The regular season marks the culmination of an extensive investigation into who your team will be that year. By this point, you’ve gone through free agency, the draft, training camp, and the preseason. You feel good in your decisions insofar as you can create clarity without having played meaningful games. But there are still plenty of uncertainties that remain, whether at the start of the regular season or the end, and new ones continually develop over time.

That is what I will look to address in our Buy or Sell series. In each installment, I will introduce a topic statement and weigh some of the arguments for either buying it (meaning that you agree with it or expect it to be true) or selling it (meaning you disagree with it or expect it to be false).

The range of topics will be intentionally wide, from the general to the specific, from the immediate to that in the far future.

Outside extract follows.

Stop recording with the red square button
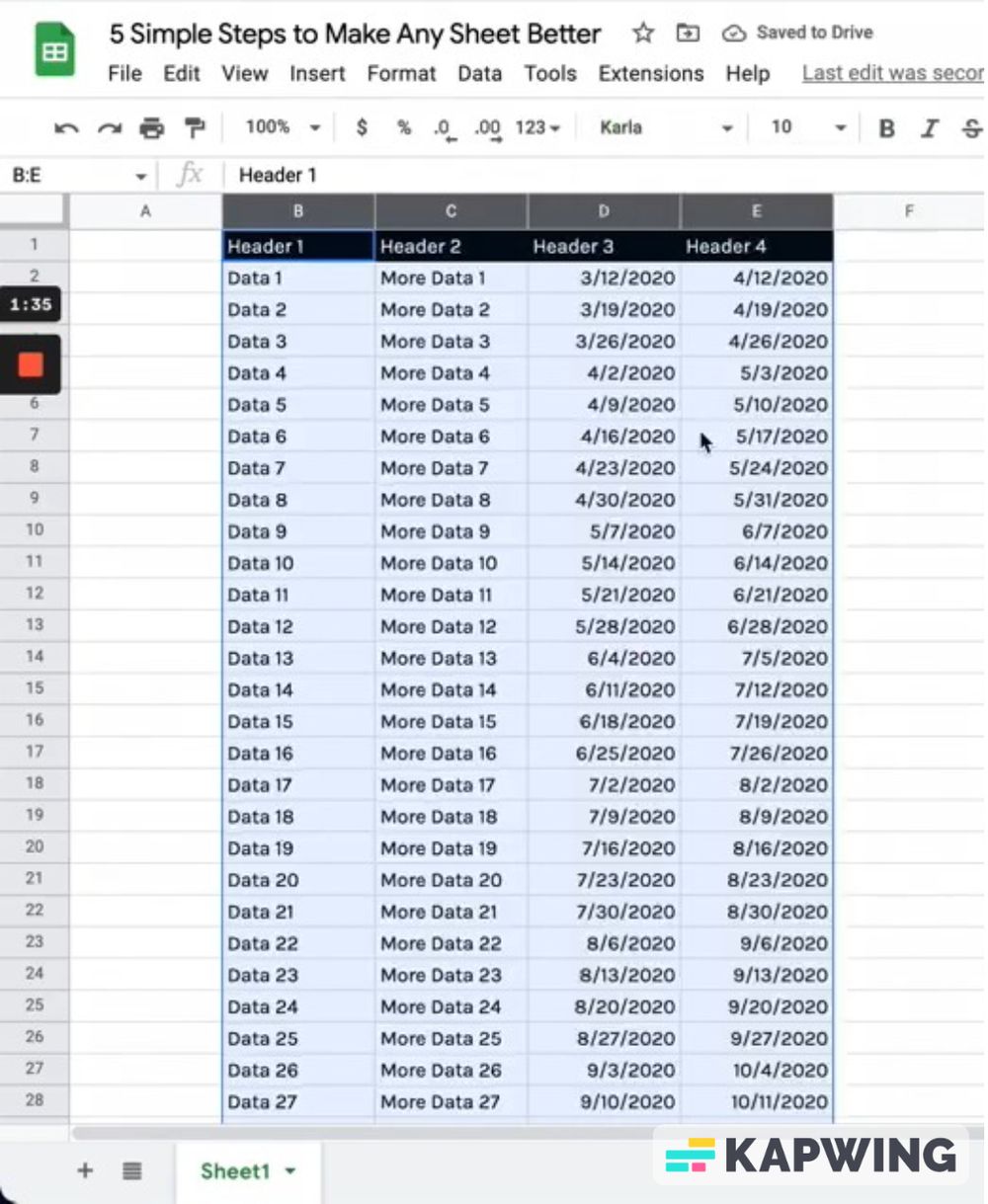The height and width of the screenshot is (1204, 988). 31,364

And as we all tend to have an opinion on just about everything, I invite you to share your own each morning on the topic statement of the day.

Topic Statement: Wide receiver James Washington will have a starting (top three) role in the offense on the other side of the bye week.

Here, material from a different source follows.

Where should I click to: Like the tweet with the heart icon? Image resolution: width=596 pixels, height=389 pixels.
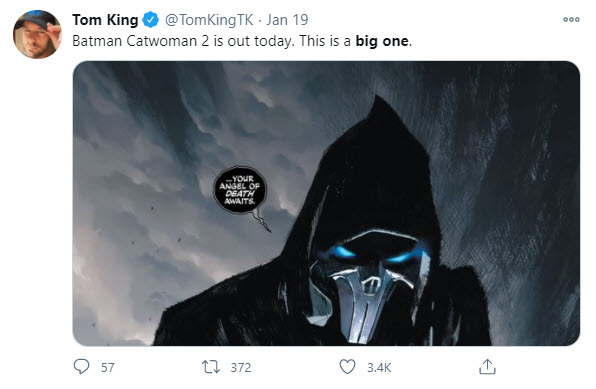(347, 367)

Explanation: The fourth-year wide receiver has spent most of the season as the team’s fourth wheel, which is normally good if you’re a car, but is awkward when you’re a tricycle. With one of those wheels, JuJu Smith-Schuster, gone flat, the Steelers need a spare, but Ray-Ray McCloud played more on Sunday.

Buy:

Washington played 66 snaps (80 percent) and 49 snaps (82 percent) in the two games that Diontae Johnson and Chase Claypool, respectively, missed in weeks three and four. He is the team’s number three receiver when one of the top guys are out, and one of those guys is out for the rest of the year.

So he’s now in the top three. And his contributions will reflect that the next time the Steelers are on the field. The reason he didn’t play much on Sunday is because he is still working his way back from a groin injury. He was limited in practice, so they went with the guy who had been practicing, McCloud. Plus, they didn’t want to risk aggravating his injury when they had the bye week right around the corner to really get him past it.

Sell:

People want to discount Ray-Ray McCloud and the likelihood of his actually playing a lot of snaps, but that’s just rooted in their desire that it not be true. I’m interested in figuring out what is actually going to happen, not insisting that what I want to happen will happen and then getting outraged when it doesn’t.

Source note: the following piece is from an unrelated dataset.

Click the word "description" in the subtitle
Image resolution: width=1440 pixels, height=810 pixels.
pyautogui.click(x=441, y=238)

The reality is that McCloud has been on the field more often than he has been on the sidelines for the past month, and he played over two thirds of the snaps on Sunday, 52 in total, catching two passes for 18 yards.

This is about roles, not availability. Washington is not a slot guy. Diontae Johnson is not a slot guy, either, regardless of what fans decide. Chase Claypool is not a slot guy, either. All of them can play there sparingly, but benefit from being primarily on the outside. McCloud, whom Smith-Schuster himself said was the second-best slot receiver on the team, will be the guy who primarily fills the void of the loss of the slot receiver.

And must of the rest will be absorbed by an increase in two-tight end sets, as that group becomes increasingly viable, even going with three now.